Pakistan Army’s Pathetic Response To Indian Army Chief’s Observations
by Nilesh Kunwar
That Rawalpindi would immediately out rightly reject Indian army chief Gen Upendra Dwivedi’s matter-of-fact and internationally accept observation of Pakistan being the “epicentre of terrorism” as fake news was expected. However, with Rupees two billion recently allocated to fight fake news in its pocket, one had thought that Pakistan army’s media wing Inter Services Public Relations (ISPR) would do a more professional job by supporting its rebuttal with facts rather than using its age old strategy of using counter allegations in an attempt to divert attention by obfuscating the issue.
Pakistan’s continuing romance with terrorism is no secret.
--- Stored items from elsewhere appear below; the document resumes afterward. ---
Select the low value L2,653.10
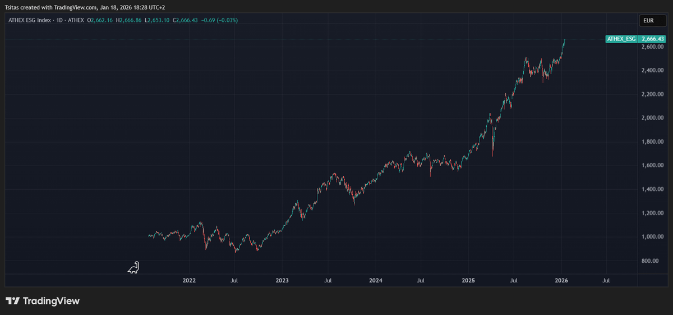 (x=159, y=20)
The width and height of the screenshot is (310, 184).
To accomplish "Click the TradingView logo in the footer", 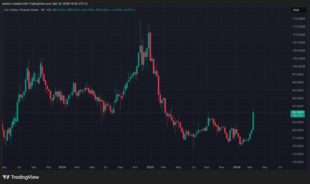I will pyautogui.click(x=21, y=177).
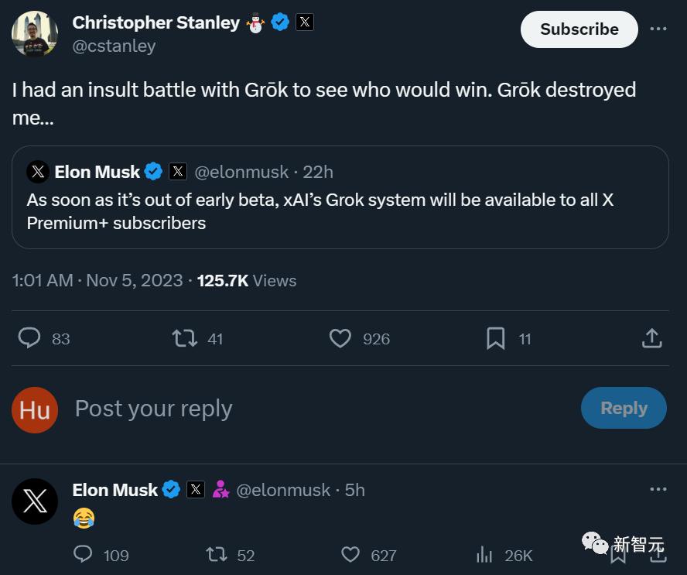Screen dimensions: 687x575
Task: Click the X affiliation badge beside Christopher Stanley
Action: (305, 22)
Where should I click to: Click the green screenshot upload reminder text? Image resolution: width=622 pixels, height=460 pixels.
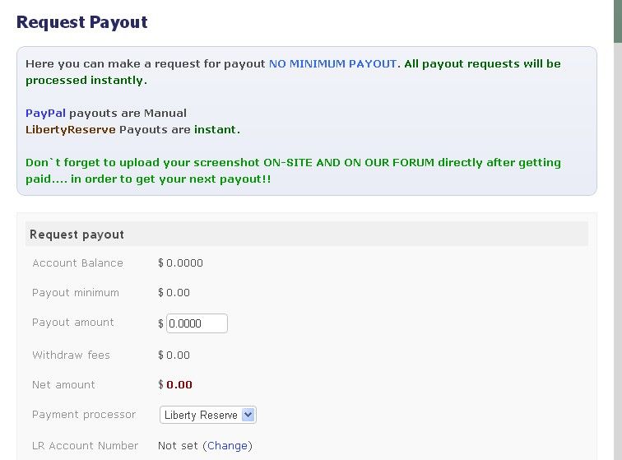point(293,170)
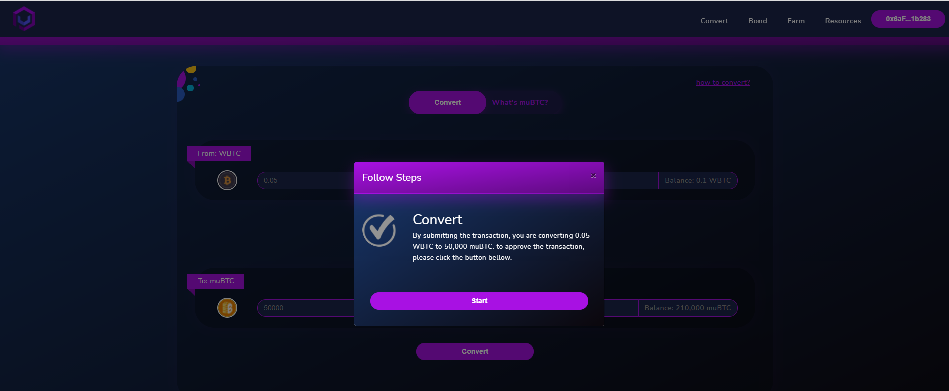Click the WBTC amount field showing 0.05
The width and height of the screenshot is (949, 391).
point(306,180)
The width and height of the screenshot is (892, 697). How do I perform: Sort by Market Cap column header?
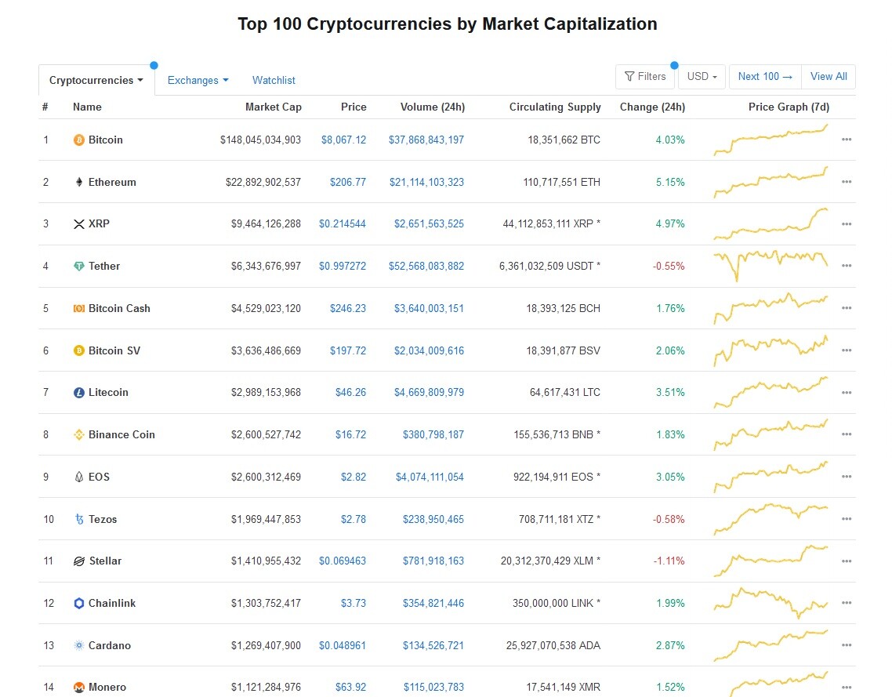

During his 2010 interview with Der Spiegel, didn’t Pakistan’s ex-President and former army chief Gen Pervez Musharraf reveal that “when we fought the Soviets in Afghanistan in the 1980s… It was jihad and we brought in militants from all over the world, with the West and Pakistan together in the lead role”? In July 2019, while addressing a think tank in Washington, didn’t Pakistan’s then Prime Minister Imran Khan himself admit that “when you talk about militant groups, we still have about 30,000-40,000 armed people who have been trained and fought in some part of Afghanistan or Kashmir"?
Has ISPR forgotten about US Secretary of State Hillary Clinton’s incisive observation during the joint press conference on termination of her 2011 Pakistan visit about Islamabad’s ongoing support to terrorism that “You can’t keep snakes in your backyard and expect them to only bite your neighbor”? In November 2021, when the counsellor in India’s Permanent Mission to the UN reminded the world that Pakistan “Holds the ignoble record of hosting the largest number of terrorists proscribed by the UN Security Council (UNSC),” the Pakistani Mission had no option but to maintain a stoic silence on this factual disclosure!
Perhaps it’s Gen Dwivedi highlighting the fact that 60 per cent of the terrorists eliminated in J&K during the last year were Pakistanis that rattled Rawalpindi for two reasons. One, J&K police implicitly follows the laid down procedure for identifying the bodies of slain terrorists and intimating personal particulars of deceased belonging to J&K, and as such the figures quoted by the Indian army chief are indisputable. As this revelation buttresses the fact that Rawalpindi continues to sponsor terrorism in J&K as part of its continuing proxy war, Pakistan army’s top brass are naturally upset.
Two, the fact that currently the majority of terrorists in J&K are Pakistanis unambiguously exposes Rawalpindi’s claim that J&K is witnessing a popular and indigenous “armed struggle.” The reality that Pakistan army’s more than three-decade-old ploy of inciting young Kashmiris of impressionable age to wage war against the Indian state is something that Rawalpindi cannot digest. Unable to counter the Indian army’s chief’s remarks, ISPR has gone into its characteristic deflection mode relying heavily on rhetoric.
ISPR has accused the Indian army chief of “blaming Pakistan for indigenous reaction to state-sponsored brutality,” adding that this was “an attempt to deflect the world’s attention” from India’s brutality in J&K. These allegations are indeed laughable for more than one reason. Firstly, with 60 percent of the slain terrorists in J&K being of Pakistani origin accounting for, even a greenhorn would agree that what ISPR touts as “Indigenous reaction” is in fact a big fat lie.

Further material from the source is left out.